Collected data
--------------------------------------------------
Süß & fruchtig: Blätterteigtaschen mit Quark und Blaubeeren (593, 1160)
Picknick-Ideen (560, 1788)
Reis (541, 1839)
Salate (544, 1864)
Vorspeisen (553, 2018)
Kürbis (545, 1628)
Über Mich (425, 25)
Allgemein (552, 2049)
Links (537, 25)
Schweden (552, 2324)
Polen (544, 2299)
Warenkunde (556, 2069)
--------------------------------------------------
Task goal: The output should consist only of the lines from the one with "Reis (541, 1839)" through the final line of the records above, exactly.

Problem solution:
Reis (541, 1839)
Salate (544, 1864)
Vorspeisen (553, 2018)
Kürbis (545, 1628)
Über Mich (425, 25)
Allgemein (552, 2049)
Links (537, 25)
Schweden (552, 2324)
Polen (544, 2299)
Warenkunde (556, 2069)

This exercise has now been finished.